The screenplay of the film in the first half before intermission is busy, and stitches up scene after scene from the filmmaker’s life, from his college days, involvement in dramatics, and a developing romance with a young actress. As the heir of a well-off household of a mouzadar (revenue official), Bhaimon (Munin Barua’s pet name) apparently displays nothing exceptional apart from a consistent involvement in playing the mandolin and going to the cinema frequently. Developing his talents under the guardianship of one of his college teachers, who is a dramatist, Bhaimon begins to develop a feel for writing scripts for plays and eventually co-directs his first film with his mentor, which turns out to be an absolute non-starter.

In the subsequent sections, perennial challenges faced by Assamese cinema, like the distributor-exhibitor nexus (controlled by businesses from mainland India) and piracy, etc., are included in a somewhat piecemeal manner, side by side with episodes of Barua’s emergence as a filmmaker through the late 1980s, 1990s, and early 2000s. The periodic details are functional but importantly fit in with the intent and point of the film, which is to pay an accessible and glowing tribute to a man who steered mainstream Assamese cinema in difficult circumstances for years.

As a filmmaker, Munin Barua did not think of himself as a ‘big director,’ and as such, he had a grounded approach to the films he happened to make, irrespective of their fate as works of art. He was, in a sense, an illustrative old-school director, like those filmmakers of yore in cities like Calcutta or Mumbai, who were determined to tell a story and make their producers happy and did not really bother about their critical reception. In fact, as one of the commercially most successful directors of all time in Assamese films, the late Barua knew his audience.

He was an unassuming man, and as a filmmaker, he had no illusions about the kind of mass family dramas he made. It is noteworthy that he was equally adept and successful in the popular mobile theater productions of his state at one point in time. In fact, many of his films were adaptations of his own scripts written originally for mobile theater companies. His high point as a film director was Hiya Diya Niya (2000), which intelligently combined elements of melodrama and romance and became a huge hit, apart from making stars out of its lead players. However, his film Dinabandhu (2004), a poignant drama (based on a script by littérateur Bhabendra Nath Saikia), was critically acclaimed and won the National Award for the best feature film in the Assamese language.

So, it came as a kind of validation for him, as it happens in India when a director wins a National Award for his or her film. Interestingly, a large part of the narrative heft of Bhaimon Da is built around this aspect through flashbacks, as a few of his past close associates celebrate his winning of the respected award from very humble beginnings. However, in the process, the film does not precisely go into the key details which went into the making of the sensibility of a filmmaker in Munin Barua. To put the matter in perspective, it is worth remembering that Munin Barua had carried within him a critical sensibility (middle of the road, to be precise) as a filmmaker, as the star-studded sensitive social drama Prabhati Pokhir Gaan from the early 1990s shows. It is in missing such aspects and incorporating them that the film fails in paying its full due to the late filmmaker.

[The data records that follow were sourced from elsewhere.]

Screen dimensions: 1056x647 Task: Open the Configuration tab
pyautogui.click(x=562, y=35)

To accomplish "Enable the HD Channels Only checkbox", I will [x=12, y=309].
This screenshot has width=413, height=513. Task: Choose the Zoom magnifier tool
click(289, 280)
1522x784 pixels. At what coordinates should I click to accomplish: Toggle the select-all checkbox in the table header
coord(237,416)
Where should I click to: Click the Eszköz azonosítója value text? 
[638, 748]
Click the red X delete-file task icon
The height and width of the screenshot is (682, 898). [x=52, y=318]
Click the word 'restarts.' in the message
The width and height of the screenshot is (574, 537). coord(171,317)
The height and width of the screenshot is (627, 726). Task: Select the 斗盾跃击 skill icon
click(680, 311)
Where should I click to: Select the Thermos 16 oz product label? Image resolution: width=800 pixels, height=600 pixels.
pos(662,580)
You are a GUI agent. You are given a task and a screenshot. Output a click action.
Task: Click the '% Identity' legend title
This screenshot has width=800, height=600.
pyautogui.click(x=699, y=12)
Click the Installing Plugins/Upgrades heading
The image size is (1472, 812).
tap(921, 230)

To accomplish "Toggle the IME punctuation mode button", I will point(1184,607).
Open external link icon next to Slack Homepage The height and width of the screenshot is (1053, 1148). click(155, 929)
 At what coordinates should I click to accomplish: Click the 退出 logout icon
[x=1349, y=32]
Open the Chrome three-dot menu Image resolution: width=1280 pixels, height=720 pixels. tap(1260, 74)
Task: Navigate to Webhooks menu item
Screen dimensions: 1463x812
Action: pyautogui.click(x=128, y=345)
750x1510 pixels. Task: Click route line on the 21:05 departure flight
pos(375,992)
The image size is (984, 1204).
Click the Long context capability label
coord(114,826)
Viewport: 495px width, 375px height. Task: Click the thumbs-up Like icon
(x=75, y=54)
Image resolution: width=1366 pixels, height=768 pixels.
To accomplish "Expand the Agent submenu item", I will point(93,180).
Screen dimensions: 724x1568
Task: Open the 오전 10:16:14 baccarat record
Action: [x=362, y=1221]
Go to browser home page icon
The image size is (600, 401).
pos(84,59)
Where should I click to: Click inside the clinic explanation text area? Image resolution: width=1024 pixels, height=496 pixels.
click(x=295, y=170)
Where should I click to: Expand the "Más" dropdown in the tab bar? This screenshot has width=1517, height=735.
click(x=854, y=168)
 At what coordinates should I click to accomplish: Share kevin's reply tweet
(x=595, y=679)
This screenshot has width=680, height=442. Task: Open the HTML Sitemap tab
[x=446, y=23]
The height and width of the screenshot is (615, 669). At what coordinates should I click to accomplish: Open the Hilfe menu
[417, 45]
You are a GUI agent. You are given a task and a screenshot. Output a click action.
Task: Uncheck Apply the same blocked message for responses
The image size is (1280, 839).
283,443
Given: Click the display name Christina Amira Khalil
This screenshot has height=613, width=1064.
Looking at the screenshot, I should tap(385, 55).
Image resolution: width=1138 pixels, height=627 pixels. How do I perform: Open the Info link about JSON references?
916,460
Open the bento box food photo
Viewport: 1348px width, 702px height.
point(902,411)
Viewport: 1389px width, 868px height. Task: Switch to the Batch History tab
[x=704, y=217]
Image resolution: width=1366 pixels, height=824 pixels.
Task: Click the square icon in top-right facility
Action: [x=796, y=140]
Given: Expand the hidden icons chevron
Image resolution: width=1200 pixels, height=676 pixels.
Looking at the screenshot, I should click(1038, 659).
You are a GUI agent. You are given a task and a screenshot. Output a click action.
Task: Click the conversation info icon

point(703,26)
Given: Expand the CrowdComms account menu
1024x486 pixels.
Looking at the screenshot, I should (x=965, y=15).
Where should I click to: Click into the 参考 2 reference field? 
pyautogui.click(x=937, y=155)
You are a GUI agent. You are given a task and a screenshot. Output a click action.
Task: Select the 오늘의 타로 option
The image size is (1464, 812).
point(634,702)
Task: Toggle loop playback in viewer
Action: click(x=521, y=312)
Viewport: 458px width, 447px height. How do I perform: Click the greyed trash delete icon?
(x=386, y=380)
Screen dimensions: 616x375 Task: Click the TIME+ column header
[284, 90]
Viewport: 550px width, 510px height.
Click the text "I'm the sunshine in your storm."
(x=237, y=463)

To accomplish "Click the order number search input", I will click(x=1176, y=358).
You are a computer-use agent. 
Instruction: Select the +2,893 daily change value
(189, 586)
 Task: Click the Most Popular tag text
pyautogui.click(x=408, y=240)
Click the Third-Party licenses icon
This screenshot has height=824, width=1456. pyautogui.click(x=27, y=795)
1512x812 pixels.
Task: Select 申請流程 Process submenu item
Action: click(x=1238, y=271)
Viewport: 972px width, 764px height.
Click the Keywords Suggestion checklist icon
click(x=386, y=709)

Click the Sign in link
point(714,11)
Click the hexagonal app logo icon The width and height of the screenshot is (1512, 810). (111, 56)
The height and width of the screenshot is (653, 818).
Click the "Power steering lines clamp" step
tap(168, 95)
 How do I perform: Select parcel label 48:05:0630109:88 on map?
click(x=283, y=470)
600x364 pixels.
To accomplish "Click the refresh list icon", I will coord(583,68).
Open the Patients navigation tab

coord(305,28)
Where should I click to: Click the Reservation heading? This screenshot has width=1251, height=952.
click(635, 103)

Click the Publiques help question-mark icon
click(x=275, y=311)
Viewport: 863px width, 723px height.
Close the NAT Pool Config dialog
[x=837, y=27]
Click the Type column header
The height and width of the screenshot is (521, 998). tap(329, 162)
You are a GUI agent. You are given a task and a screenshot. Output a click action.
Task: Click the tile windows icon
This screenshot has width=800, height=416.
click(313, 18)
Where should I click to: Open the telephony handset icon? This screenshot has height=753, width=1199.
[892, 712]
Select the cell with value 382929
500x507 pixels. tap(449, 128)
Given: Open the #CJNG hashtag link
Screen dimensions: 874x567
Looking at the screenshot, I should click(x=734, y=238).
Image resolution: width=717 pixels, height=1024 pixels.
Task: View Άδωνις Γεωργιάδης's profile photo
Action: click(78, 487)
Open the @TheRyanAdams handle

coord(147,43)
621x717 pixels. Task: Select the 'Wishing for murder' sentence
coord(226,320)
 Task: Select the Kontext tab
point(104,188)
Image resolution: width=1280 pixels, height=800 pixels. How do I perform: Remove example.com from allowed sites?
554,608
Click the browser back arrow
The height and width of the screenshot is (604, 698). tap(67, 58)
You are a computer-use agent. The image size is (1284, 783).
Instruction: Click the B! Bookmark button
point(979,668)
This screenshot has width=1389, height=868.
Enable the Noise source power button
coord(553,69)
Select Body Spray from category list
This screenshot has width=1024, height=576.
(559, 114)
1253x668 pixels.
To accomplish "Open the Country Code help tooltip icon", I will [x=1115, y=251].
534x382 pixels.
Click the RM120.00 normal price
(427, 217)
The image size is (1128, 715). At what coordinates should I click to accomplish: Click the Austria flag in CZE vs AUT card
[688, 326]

By the time Bhaimon Da arrives in its second half, the film gets busier in providing brief snapshots of current stars of Assamese cinema who started their careers largely under the tutelage of the director. In doing so, the film draws in the whistles from the crowds but almost moves Barua’s journey to the background. As a result, the second half of the film loses much of the grip of the first section.

The last segment of the film attempts to bring into the picture his equation with his somewhat troubled son, but does not throw much light on the filmmaker’s inner life. Equally glaring in this regard was the lack of any meaningful scenes with his wife, who was relegated to almost oblivion in the second act. As such, Bhaimon Da manages to become a middling biopic and becomes engaging only in parts. Perhaps, part of this issue arises from the fact that the narrative of the film is positioned as a eulogy to the filmmaker and hence struggles to clearly portray the lows and highs of a creative personality through its runtime of almost three hours. On the other hand, the love and respect which Munin Barua commanded among his peers for being the gentleman that he was reverberated through the film and enlivens things.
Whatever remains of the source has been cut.